Page MenuHomeFreeBSD

amd64: move common_tss into pcpu
ClosedPublic

Authored by kib on Sun, Nov 3, 5:29 PM.

Details

Summary

This saves some memory, around 256K I think. Also it reduces some code, e.g. KPTI does not need to specially map common_tss anymore.

Also, common_tss become domain-local.

Diff Detail

Repository
rS FreeBSD src repository
Lint
Automatic diff as part of commit; lint not applicable.
Unit
Automatic diff as part of commit; unit tests not applicable.

Event Timeline

kib created this revision.Sun, Nov 3, 5:29 PM
kib added inline comments.Sun, Nov 3, 5:29 PM
sys/amd64/amd64/mp_machdep.c
342 ↗(On Diff #63905)

This block is simply moved above, so that pcpu_init() happens before initialization of pc_common_tss.

emaste added a subscriber: emaste.Tue, Nov 5, 3:34 PM
kib added a subscriber: pho.Tue, Nov 5, 6:04 PM
jhb accepted this revision.Wed, Nov 6, 7:46 PM
jhb added inline comments.
sys/amd64/amd64/cpu_switch.S
191 ↗(On Diff #63905)

I guess with our macros it doesn't work, but too bad you can't just use leaq here instead:

leaq PCPU(COMMONTSS),%r13
sys/amd64/amd64/machdep.c
1693 ↗(On Diff #63905)

This is redundant I think? amd64_bsp_pcpu_init1() is already setting this?

sys/amd64/amd64/pmap.c
9724 ↗(On Diff #63905)

This seems like the next candidate to move perhaps so that it is domain-local? Will it fit into the remaining space?

This revision is now accepted and ready to land.Wed, Nov 6, 7:46 PM
kib marked an inline comment as done.Wed, Nov 6, 8:28 PM
kib added inline comments.
sys/amd64/amd64/cpu_switch.S
191 ↗(On Diff #63905)

I need linear address there, while lea can only provide the effective. AFAIK there is no way to read the segment base at all, unless using something like RDGSBASE. This is why pc_prvspace exists.

sys/amd64/amd64/machdep.c
1693 ↗(On Diff #63905)

Yes, removed.

sys/amd64/amd64/pmap.c
9724 ↗(On Diff #63905)

Do you mean IDT or GDT ?

I believe GDT can be moved, it currently uses 13 descriptors which means 13 * 8 == 104 bytes. PCPU has around 3K free. I will do this next.

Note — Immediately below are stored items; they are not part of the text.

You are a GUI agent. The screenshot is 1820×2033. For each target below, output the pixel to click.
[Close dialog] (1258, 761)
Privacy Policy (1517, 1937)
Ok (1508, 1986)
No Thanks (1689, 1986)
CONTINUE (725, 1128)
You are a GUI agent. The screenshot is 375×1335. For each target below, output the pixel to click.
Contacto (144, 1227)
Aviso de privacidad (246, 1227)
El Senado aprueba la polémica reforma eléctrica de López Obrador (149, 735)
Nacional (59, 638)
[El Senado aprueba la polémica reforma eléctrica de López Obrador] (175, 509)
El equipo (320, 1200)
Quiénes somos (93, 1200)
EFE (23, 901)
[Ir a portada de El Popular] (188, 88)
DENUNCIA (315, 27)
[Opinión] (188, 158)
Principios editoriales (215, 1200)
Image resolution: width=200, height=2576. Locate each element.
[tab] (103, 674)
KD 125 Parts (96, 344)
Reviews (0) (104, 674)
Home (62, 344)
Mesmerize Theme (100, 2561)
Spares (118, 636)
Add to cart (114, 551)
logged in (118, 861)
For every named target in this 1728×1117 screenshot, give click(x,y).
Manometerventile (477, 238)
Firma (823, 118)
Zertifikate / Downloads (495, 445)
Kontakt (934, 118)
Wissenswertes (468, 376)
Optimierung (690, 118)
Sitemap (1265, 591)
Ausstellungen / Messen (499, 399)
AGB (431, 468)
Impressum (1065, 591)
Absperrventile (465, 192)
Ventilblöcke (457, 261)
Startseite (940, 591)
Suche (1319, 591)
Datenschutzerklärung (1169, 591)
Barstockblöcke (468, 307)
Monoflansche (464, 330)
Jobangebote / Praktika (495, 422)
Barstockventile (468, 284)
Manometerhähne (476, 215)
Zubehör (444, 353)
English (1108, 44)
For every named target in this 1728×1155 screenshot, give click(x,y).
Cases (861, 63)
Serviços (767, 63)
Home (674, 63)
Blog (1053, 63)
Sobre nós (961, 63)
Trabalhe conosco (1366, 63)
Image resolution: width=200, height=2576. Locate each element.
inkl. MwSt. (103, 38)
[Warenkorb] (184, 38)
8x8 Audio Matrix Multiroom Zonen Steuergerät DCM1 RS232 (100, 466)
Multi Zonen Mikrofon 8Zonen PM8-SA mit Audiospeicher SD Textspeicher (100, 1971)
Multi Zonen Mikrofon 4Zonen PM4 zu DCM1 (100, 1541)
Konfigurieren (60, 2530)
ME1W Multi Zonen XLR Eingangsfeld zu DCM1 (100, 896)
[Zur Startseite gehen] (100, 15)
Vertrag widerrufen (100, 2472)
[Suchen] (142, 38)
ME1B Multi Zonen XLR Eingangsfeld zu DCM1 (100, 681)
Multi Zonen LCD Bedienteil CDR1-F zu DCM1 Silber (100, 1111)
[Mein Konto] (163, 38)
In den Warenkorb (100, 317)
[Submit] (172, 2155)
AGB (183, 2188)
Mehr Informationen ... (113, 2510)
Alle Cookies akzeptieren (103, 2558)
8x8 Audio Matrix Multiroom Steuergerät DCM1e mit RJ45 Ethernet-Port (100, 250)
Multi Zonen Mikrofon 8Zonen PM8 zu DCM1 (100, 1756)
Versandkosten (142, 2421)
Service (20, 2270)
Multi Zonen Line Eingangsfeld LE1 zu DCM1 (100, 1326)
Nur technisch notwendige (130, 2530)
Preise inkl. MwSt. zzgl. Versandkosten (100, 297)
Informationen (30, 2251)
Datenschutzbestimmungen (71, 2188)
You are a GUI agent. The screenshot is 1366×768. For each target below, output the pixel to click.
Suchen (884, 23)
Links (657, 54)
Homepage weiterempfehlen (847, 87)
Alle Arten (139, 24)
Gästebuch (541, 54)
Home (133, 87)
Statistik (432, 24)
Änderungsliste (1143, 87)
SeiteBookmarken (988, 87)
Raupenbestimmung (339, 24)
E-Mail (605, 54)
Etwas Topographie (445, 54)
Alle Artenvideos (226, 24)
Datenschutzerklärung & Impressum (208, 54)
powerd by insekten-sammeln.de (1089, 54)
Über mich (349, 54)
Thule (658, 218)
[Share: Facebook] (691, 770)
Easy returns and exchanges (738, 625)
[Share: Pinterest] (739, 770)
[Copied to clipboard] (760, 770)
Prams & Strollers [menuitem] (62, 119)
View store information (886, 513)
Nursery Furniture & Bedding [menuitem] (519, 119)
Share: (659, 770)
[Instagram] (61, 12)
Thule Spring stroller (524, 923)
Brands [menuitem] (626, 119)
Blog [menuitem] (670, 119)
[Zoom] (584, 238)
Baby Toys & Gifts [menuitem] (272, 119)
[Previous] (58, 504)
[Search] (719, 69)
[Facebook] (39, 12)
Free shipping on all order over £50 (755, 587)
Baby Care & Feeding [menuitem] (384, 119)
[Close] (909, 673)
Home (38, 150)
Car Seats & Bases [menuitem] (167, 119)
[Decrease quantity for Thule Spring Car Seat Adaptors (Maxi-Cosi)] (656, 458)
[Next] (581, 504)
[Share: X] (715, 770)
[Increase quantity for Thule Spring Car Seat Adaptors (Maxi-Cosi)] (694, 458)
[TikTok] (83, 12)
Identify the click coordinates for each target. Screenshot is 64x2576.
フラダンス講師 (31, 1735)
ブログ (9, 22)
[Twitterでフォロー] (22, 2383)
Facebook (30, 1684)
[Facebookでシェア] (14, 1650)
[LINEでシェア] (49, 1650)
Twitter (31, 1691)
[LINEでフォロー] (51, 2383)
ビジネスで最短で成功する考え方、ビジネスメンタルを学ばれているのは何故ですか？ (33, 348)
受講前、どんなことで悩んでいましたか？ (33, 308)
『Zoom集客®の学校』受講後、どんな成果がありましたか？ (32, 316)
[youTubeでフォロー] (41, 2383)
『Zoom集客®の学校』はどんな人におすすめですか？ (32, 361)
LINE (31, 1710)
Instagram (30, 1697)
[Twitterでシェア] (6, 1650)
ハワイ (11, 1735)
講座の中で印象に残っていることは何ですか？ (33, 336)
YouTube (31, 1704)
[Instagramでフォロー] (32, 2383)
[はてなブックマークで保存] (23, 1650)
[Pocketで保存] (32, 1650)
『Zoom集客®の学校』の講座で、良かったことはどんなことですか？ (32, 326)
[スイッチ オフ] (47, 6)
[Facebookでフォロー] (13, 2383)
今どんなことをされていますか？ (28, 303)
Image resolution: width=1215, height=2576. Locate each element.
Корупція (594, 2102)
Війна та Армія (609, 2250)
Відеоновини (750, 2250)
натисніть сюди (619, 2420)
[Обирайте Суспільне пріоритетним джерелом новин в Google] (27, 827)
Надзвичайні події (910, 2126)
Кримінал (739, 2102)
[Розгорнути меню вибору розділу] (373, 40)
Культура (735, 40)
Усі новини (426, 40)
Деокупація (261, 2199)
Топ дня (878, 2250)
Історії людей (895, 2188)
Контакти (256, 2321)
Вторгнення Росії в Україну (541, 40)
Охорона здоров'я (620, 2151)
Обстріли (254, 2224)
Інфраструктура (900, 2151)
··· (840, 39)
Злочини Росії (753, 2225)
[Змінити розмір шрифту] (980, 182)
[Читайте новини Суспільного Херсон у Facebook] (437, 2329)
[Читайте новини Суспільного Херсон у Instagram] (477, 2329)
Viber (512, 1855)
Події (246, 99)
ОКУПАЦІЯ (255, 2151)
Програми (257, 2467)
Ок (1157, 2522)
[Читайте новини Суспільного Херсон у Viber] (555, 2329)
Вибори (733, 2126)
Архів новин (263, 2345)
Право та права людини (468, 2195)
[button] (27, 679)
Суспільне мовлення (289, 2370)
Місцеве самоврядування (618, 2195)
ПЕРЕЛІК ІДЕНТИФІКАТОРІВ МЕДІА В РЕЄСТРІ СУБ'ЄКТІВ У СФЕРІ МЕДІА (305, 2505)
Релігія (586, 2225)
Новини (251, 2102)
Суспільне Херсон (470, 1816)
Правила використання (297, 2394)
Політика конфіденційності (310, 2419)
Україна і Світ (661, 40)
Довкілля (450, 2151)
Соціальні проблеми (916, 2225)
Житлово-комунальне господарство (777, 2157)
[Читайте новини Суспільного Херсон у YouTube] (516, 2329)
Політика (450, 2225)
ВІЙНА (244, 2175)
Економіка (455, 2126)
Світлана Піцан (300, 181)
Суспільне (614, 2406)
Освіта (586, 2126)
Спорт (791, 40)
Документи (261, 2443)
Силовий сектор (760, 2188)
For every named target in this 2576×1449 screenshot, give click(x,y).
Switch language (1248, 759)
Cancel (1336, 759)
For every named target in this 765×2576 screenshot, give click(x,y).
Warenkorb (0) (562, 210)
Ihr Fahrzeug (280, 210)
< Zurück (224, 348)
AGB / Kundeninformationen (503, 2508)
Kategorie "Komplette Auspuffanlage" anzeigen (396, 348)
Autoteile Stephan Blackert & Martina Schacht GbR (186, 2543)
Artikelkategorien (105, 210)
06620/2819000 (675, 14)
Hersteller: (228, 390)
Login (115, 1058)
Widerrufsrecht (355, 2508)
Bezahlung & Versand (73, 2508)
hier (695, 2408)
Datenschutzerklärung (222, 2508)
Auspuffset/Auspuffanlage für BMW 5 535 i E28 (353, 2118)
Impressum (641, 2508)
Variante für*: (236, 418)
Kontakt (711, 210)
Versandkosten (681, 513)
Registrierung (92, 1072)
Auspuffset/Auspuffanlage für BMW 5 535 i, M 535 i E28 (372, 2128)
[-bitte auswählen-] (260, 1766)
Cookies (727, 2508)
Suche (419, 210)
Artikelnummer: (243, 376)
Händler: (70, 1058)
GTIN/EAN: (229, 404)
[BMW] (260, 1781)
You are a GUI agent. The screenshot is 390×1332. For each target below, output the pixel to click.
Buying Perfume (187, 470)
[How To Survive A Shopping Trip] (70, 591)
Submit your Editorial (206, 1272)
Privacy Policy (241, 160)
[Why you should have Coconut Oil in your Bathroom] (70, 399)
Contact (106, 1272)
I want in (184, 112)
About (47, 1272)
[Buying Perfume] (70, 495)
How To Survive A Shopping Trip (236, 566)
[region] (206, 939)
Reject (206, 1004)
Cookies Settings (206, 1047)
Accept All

For IDT, I am not sure. Currently we use single global IDT, do you want to dup it to each CPU ? In principle it is doable but I remember a discussion some time ago about using per-cpu IDT to increase number of hw-unique MSI vectors, and an argument was that interrupt sources in sw provide enough dispatching capability so that we do not need it.

jhb added inline comments.Thu, Nov 7, 4:57 PM
sys/amd64/amd64/pmap.c
9724 ↗(On Diff #63905)

I actually meant IDT, though you are right that the per-CPU indirection is not in the IDT itself. The GDT does seem trivial as it is already per-CPU. For IDT we could perhaps do a per-domain IDT if we think it made any difference. Perhaps Netflix's workload is one where they could try a patch to see if there is any measurable difference.

This revision was automatically updated to reflect the committed changes.
kib marked an inline comment as done.